Given the way Brent has behaved since June around the key technical Fibonacci levels highlighted in the chart, it makes sense to expect that the market may now try to consolidate around current levels. While the stock price of energy companies can rally in the expectations of a future recovery in oil prices and earnings, the physical oil market needs to balance on a daily basis in order to avoid a price negative inventory build-up. Given the current headwind from lockdowns across the world, the price of oil currently risks running too far ahead of what can be justified by current fundamentals.
Finally this past week, the strategy team at Saxo Bank released its ten Outrageous Predictions for 2021. In its 20th year, the publication gives us the opportunity to think outside the box and speculate about events or developments which, if realised, could have a profound impact on the markets. It is not an exercise in being right more than its an attempt to challenge how we view the markets.

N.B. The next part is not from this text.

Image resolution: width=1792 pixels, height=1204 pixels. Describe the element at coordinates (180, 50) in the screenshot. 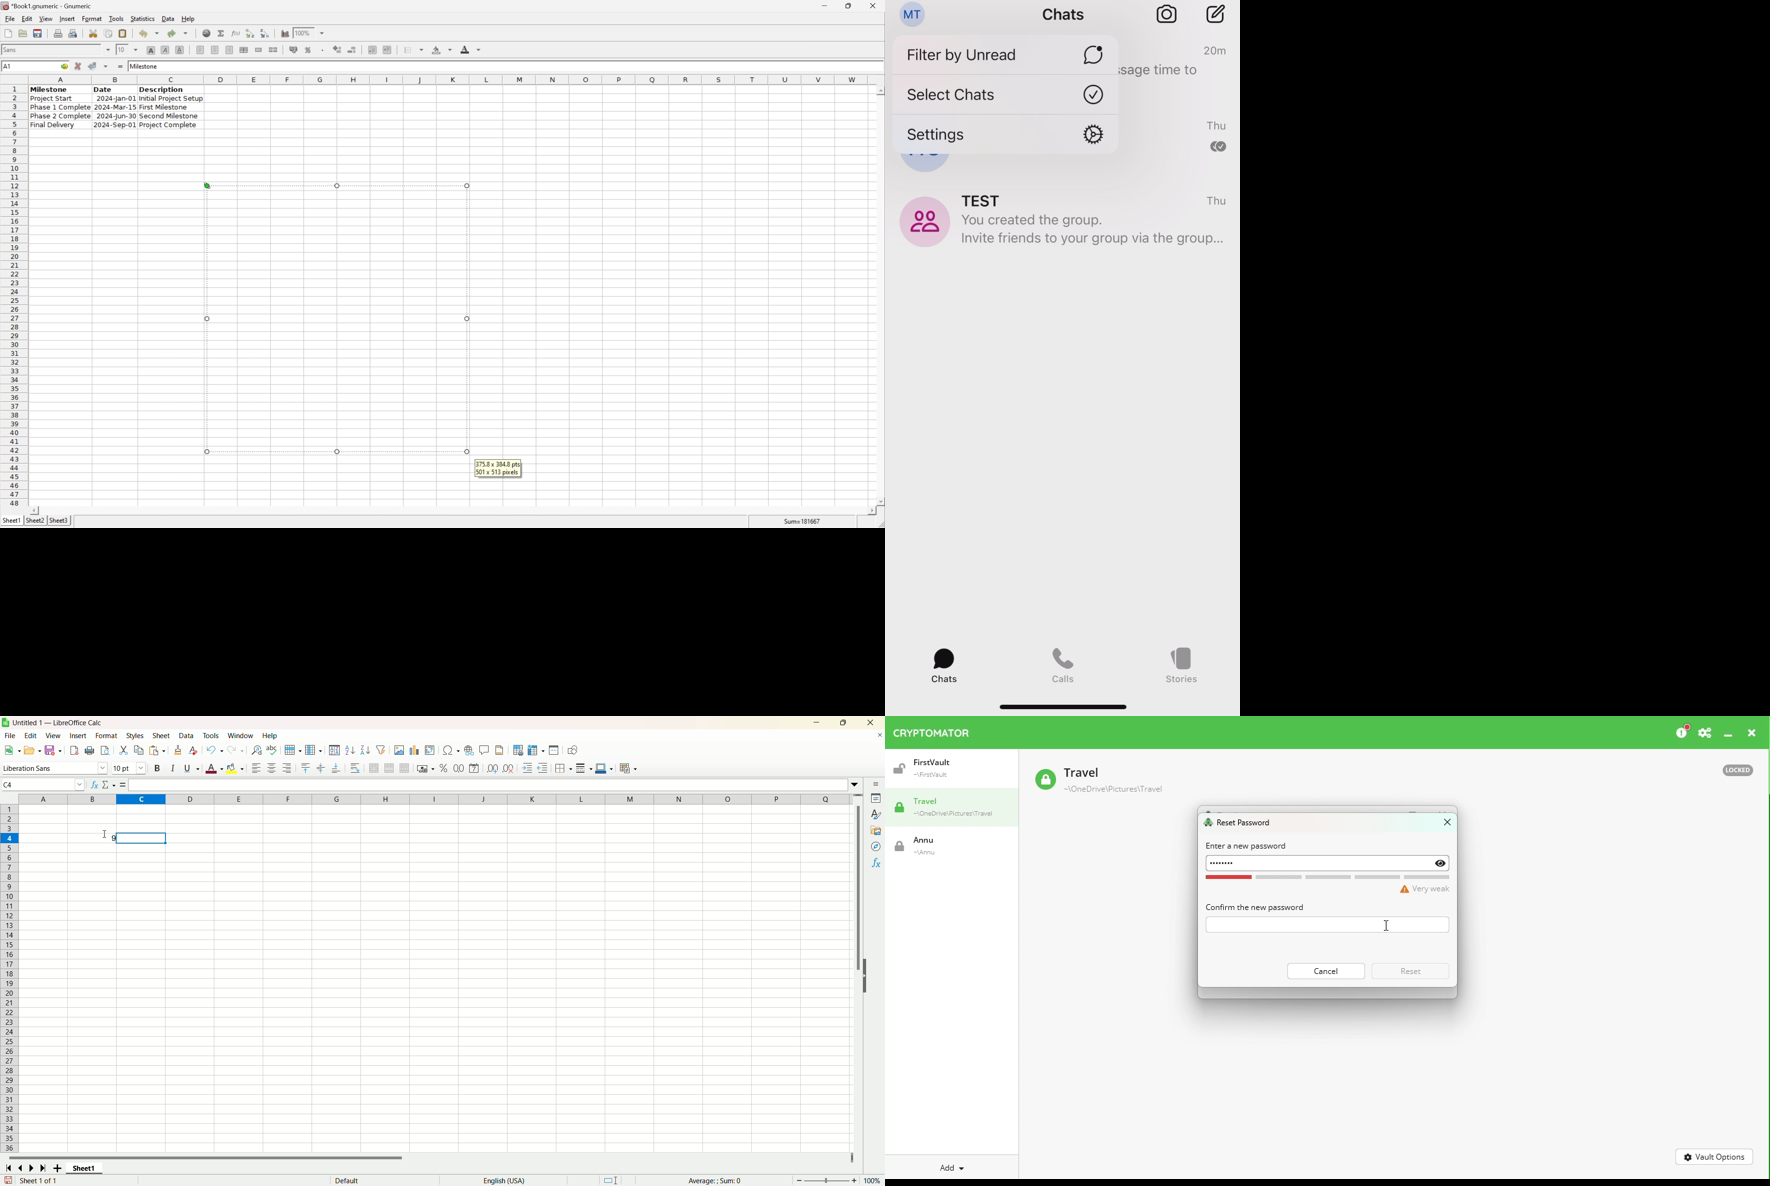

I see `underline` at that location.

Steen Jakobsen, our Chief Investment Officer, in his introduction writes: “For the 2021 batch of Outrageous Predictions, we decided for the most part to don our futurist caps rather than getting too bogged down in market trends and central bank policies. That is largely because the Covid-19 pandemic and the painful U.S. election cycle have brought what might have seemed a distant future a quantum leap closer, accelerating nearly every underlying social and technological super-trend. Simply put, the traumas of 2020 mean that in 2021, the future is now”.
In our commodity related OP-21 titled "Sun shines on silver, which sizzles on solar panel demand" we speculate that a combination of the green transformation, a weaker dollar and the rising threat of inflation could see the price of silver double to an all-time high of $50/oz.